BEGIN ENTRIES SUPPLIED

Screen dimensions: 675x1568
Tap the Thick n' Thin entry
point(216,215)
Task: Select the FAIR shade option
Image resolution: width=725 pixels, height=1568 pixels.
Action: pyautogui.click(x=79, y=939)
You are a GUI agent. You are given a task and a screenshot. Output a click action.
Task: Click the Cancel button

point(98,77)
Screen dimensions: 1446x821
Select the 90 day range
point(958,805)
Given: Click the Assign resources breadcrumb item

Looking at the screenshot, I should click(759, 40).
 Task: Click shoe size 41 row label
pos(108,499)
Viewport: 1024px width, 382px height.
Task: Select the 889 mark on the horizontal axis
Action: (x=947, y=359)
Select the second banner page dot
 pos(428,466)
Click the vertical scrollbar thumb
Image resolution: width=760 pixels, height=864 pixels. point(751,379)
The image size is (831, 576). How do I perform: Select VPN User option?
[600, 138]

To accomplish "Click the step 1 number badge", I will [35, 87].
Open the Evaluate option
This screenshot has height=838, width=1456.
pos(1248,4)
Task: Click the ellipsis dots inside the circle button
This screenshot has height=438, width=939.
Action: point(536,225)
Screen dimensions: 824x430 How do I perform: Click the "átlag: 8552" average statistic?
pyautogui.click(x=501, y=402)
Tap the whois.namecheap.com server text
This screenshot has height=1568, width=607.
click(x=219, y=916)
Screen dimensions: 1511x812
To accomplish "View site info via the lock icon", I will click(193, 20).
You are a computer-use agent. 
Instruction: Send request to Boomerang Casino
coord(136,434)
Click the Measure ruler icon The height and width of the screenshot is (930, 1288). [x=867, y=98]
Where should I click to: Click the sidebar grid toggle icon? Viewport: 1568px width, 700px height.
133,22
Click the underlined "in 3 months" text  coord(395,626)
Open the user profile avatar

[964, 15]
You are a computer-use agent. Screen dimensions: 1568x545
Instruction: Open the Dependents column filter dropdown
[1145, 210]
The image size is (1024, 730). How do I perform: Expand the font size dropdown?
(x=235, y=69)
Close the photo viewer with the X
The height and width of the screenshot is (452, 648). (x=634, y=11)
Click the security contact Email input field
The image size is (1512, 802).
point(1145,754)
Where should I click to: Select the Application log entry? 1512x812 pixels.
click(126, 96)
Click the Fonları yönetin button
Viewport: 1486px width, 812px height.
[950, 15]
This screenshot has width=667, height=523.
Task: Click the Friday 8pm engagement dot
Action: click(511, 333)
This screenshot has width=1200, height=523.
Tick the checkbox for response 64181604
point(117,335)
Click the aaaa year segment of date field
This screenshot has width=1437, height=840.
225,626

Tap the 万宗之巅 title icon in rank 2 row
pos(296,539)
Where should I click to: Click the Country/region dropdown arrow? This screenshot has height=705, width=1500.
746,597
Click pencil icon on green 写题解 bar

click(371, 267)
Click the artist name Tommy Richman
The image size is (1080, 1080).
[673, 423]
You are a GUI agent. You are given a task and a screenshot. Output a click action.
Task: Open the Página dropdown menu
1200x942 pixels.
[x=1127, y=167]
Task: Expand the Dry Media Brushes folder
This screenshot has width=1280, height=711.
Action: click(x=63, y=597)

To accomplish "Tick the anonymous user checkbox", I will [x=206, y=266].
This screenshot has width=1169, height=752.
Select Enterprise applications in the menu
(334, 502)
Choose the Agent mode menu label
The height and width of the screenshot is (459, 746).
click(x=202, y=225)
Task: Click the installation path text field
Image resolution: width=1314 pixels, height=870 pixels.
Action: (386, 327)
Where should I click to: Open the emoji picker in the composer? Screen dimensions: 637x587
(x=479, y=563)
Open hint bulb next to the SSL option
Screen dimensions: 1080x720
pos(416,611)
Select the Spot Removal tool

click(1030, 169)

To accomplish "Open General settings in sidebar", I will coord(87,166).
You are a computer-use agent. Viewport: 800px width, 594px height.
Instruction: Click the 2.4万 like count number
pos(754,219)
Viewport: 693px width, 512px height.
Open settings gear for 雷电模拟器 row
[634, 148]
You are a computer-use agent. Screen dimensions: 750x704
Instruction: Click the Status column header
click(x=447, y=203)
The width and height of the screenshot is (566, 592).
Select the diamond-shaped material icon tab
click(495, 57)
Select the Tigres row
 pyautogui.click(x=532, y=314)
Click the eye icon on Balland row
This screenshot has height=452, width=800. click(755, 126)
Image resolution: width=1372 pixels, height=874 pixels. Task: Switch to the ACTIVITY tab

END ENTRIES SUPPLIED

YOUR INSTRUCTIONS: Every record above is to be given again precisely.

WRITTEN REPLY:
Screen dimensions: 675x1568
Tap the Thick n' Thin entry
point(216,215)
Task: Select the FAIR shade option
Image resolution: width=725 pixels, height=1568 pixels.
Action: pyautogui.click(x=79, y=939)
You are a GUI agent. You are given a task and a screenshot. Output a click action.
Task: Click the Cancel button

point(98,77)
Screen dimensions: 1446x821
Select the 90 day range
point(958,805)
Given: Click the Assign resources breadcrumb item

Looking at the screenshot, I should click(759, 40).
 Task: Click shoe size 41 row label
pos(108,499)
Viewport: 1024px width, 382px height.
Task: Select the 889 mark on the horizontal axis
Action: (x=947, y=359)
Select the second banner page dot
 pos(428,466)
Click the vertical scrollbar thumb
Image resolution: width=760 pixels, height=864 pixels. point(751,379)
The image size is (831, 576). How do I perform: Select VPN User option?
[600, 138]

To accomplish "Click the step 1 number badge", I will [35, 87].
Open the Evaluate option
This screenshot has height=838, width=1456.
pos(1248,4)
Task: Click the ellipsis dots inside the circle button
This screenshot has height=438, width=939.
Action: point(536,225)
Screen dimensions: 824x430 How do I perform: Click the "átlag: 8552" average statistic?
pyautogui.click(x=501, y=402)
Tap the whois.namecheap.com server text
This screenshot has height=1568, width=607.
click(x=219, y=916)
Screen dimensions: 1511x812
To accomplish "View site info via the lock icon", I will click(193, 20).
You are a computer-use agent. 
Instruction: Send request to Boomerang Casino
coord(136,434)
Click the Measure ruler icon The height and width of the screenshot is (930, 1288). [x=867, y=98]
Where should I click to: Click the sidebar grid toggle icon? Viewport: 1568px width, 700px height.
133,22
Click the underlined "in 3 months" text  coord(395,626)
Open the user profile avatar

[964, 15]
You are a computer-use agent. Screen dimensions: 1568x545
Instruction: Open the Dependents column filter dropdown
[1145, 210]
The image size is (1024, 730). How do I perform: Expand the font size dropdown?
(x=235, y=69)
Close the photo viewer with the X
The height and width of the screenshot is (452, 648). (x=634, y=11)
Click the security contact Email input field
The image size is (1512, 802).
point(1145,754)
Where should I click to: Select the Application log entry? 1512x812 pixels.
click(126, 96)
Click the Fonları yönetin button
Viewport: 1486px width, 812px height.
[950, 15]
This screenshot has width=667, height=523.
Task: Click the Friday 8pm engagement dot
Action: click(511, 333)
This screenshot has width=1200, height=523.
Tick the checkbox for response 64181604
point(117,335)
Click the aaaa year segment of date field
This screenshot has width=1437, height=840.
225,626

Tap the 万宗之巅 title icon in rank 2 row
pos(296,539)
Where should I click to: Click the Country/region dropdown arrow? This screenshot has height=705, width=1500.
746,597
Click pencil icon on green 写题解 bar

click(371, 267)
Click the artist name Tommy Richman
The image size is (1080, 1080).
[673, 423]
You are a GUI agent. You are given a task and a screenshot. Output a click action.
Task: Open the Página dropdown menu
1200x942 pixels.
[x=1127, y=167]
Task: Expand the Dry Media Brushes folder
This screenshot has width=1280, height=711.
Action: click(x=63, y=597)

To accomplish "Tick the anonymous user checkbox", I will [x=206, y=266].
This screenshot has width=1169, height=752.
Select Enterprise applications in the menu
(334, 502)
Choose the Agent mode menu label
The height and width of the screenshot is (459, 746).
click(x=202, y=225)
Task: Click the installation path text field
Image resolution: width=1314 pixels, height=870 pixels.
Action: (386, 327)
Where should I click to: Open the emoji picker in the composer? Screen dimensions: 637x587
(x=479, y=563)
Open hint bulb next to the SSL option
Screen dimensions: 1080x720
pos(416,611)
Select the Spot Removal tool

click(1030, 169)

To accomplish "Open General settings in sidebar", I will coord(87,166).
You are a computer-use agent. Viewport: 800px width, 594px height.
Instruction: Click the 2.4万 like count number
pos(754,219)
Viewport: 693px width, 512px height.
Open settings gear for 雷电模拟器 row
[634, 148]
You are a computer-use agent. Screen dimensions: 750x704
Instruction: Click the Status column header
click(x=447, y=203)
The width and height of the screenshot is (566, 592).
Select the diamond-shaped material icon tab
click(495, 57)
Select the Tigres row
 pyautogui.click(x=532, y=314)
Click the eye icon on Balland row
This screenshot has height=452, width=800. click(755, 126)
Image resolution: width=1372 pixels, height=874 pixels. Task: Switch to the ACTIVITY tab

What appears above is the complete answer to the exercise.